Problem » Nothing but a number should be given: how many lines in the entries below include the string "Follow".

--- START ---

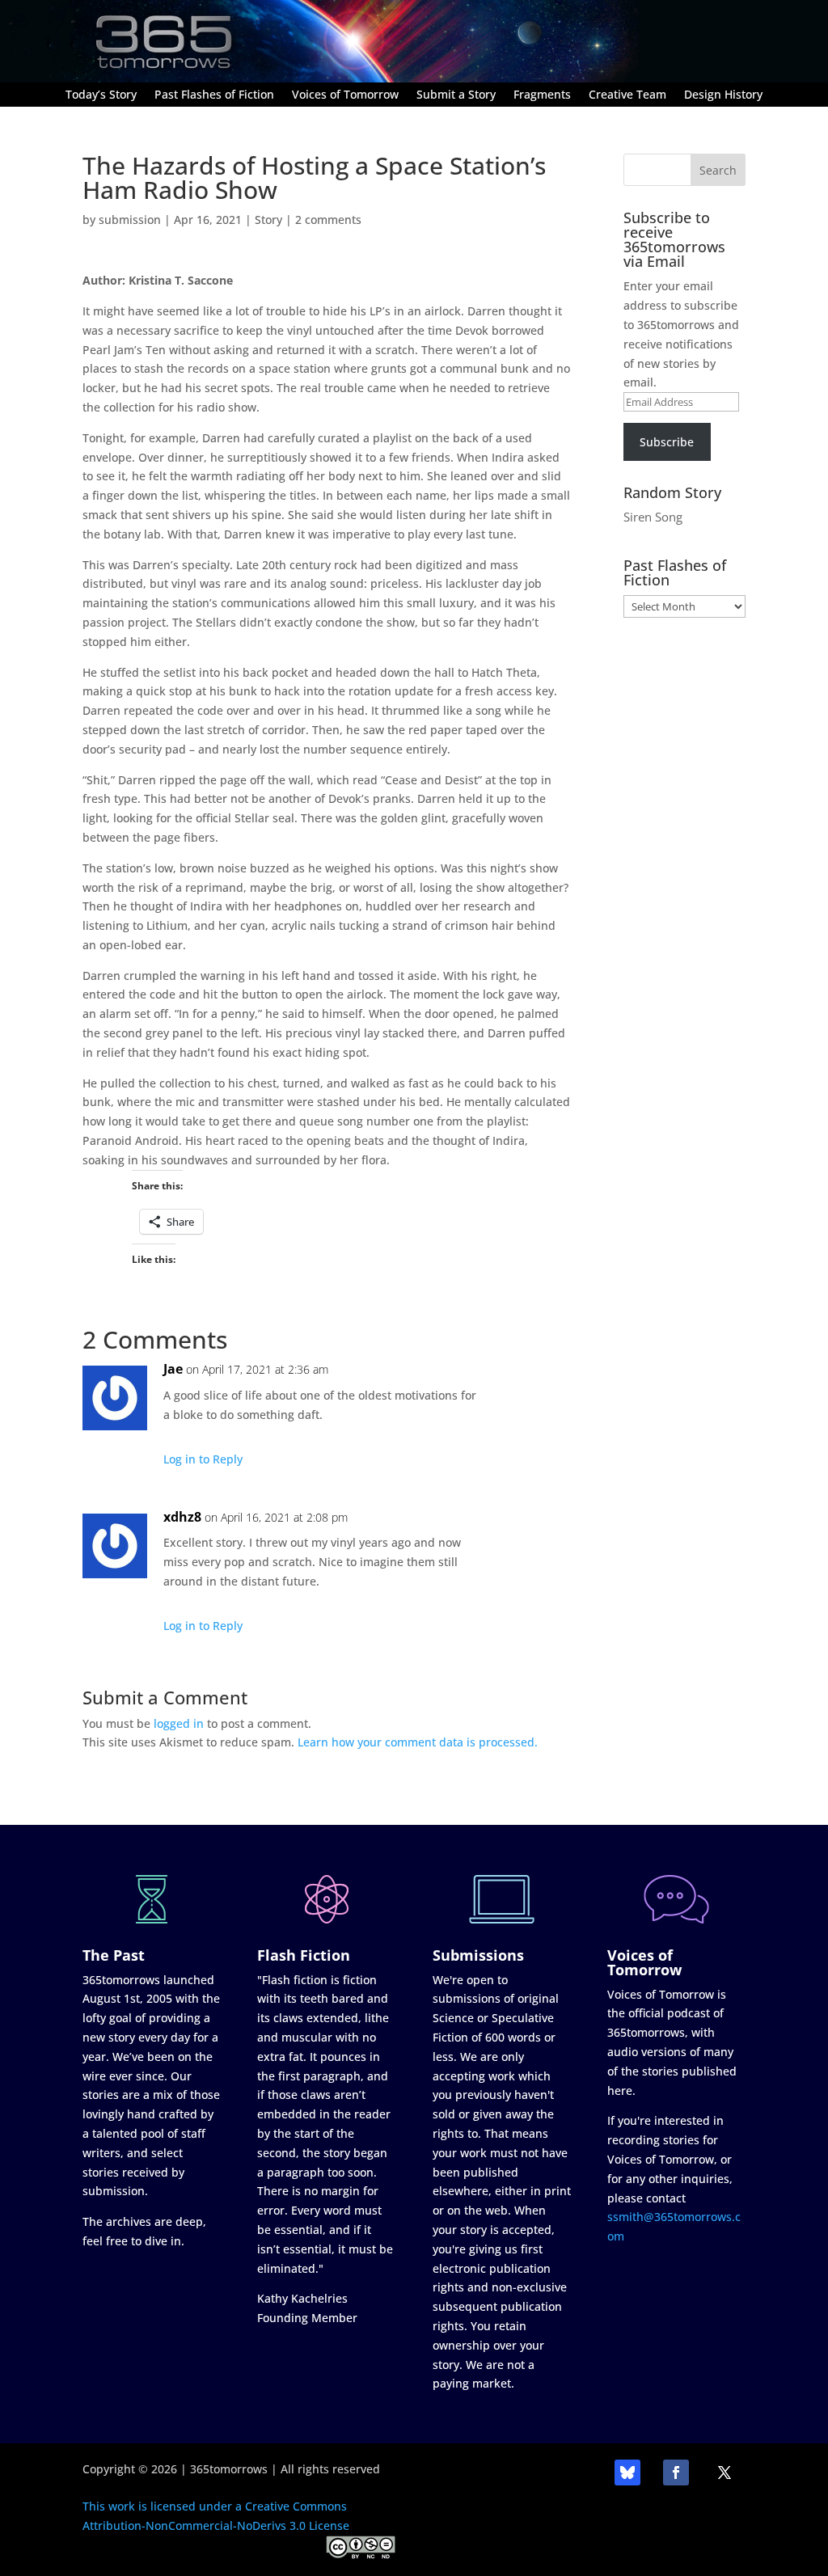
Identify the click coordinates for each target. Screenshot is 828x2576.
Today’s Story (101, 95)
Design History (723, 95)
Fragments (542, 95)
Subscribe (667, 442)
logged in (179, 1723)
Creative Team (627, 95)
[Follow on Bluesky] (627, 2472)
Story (268, 219)
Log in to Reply (203, 1459)
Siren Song (652, 517)
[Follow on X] (724, 2472)
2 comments (328, 219)
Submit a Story (456, 95)
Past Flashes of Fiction (214, 95)
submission (130, 219)
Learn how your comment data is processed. (418, 1742)
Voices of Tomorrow (345, 95)
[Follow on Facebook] (676, 2472)
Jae (173, 1369)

--- END ---

Your solution » 3